{
    "ucits": true,
    "type": "ETF",
    "leverage": true,
    "derivatives": true,
    "swaps": true,
    "inverse": false,
    "replication_method": "physical",
    "complex_factors": "Active management, use of derivatives (futures, swaps, call options) for investment purposes, quantitative models, potential for market leverage, counterparty risk, ESG screening, securities lending",
    "classification": "complex",
    "supporting_data": "The ETF is actively managed and uses derivatives (futures, swaps, call options) not just for efficient portfolio management but as a core part of its investment strategy to generate income and manage risk. This introduces counterparty risk and potential market leverage, which are not typical of standard, non-complex UCITS ETFs. The use of quantitative models and the possibility of deviating materially from the benchmark index add further complexity.
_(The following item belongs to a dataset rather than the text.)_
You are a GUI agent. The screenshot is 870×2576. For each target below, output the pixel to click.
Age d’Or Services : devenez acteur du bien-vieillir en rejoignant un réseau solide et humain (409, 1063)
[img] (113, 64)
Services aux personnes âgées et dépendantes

While the ETF is UCITS-compliant and uses physical replication for its equity holdings, the central role of derivatives in the strategy, the active management approach, and the associated risks (including counterparty risk and the potential for leverage) mean the product's structure and risks are not easily understood by a retail investor with only basic knowledge. These features override the general UCITS presumption of non-complexity and align with ESMA and MiFID II guidance that UCITS employing complex strategies or significant derivative use should be considered complex and require an appropriateness assessment[2]. The ETF does not appear to use inverse strategies or synthetic replication, but the active use of swaps and other derivatives is sufficient to trigger a complex classification under MiFID II Article 57 and Delegated Regulation EU 2017/565."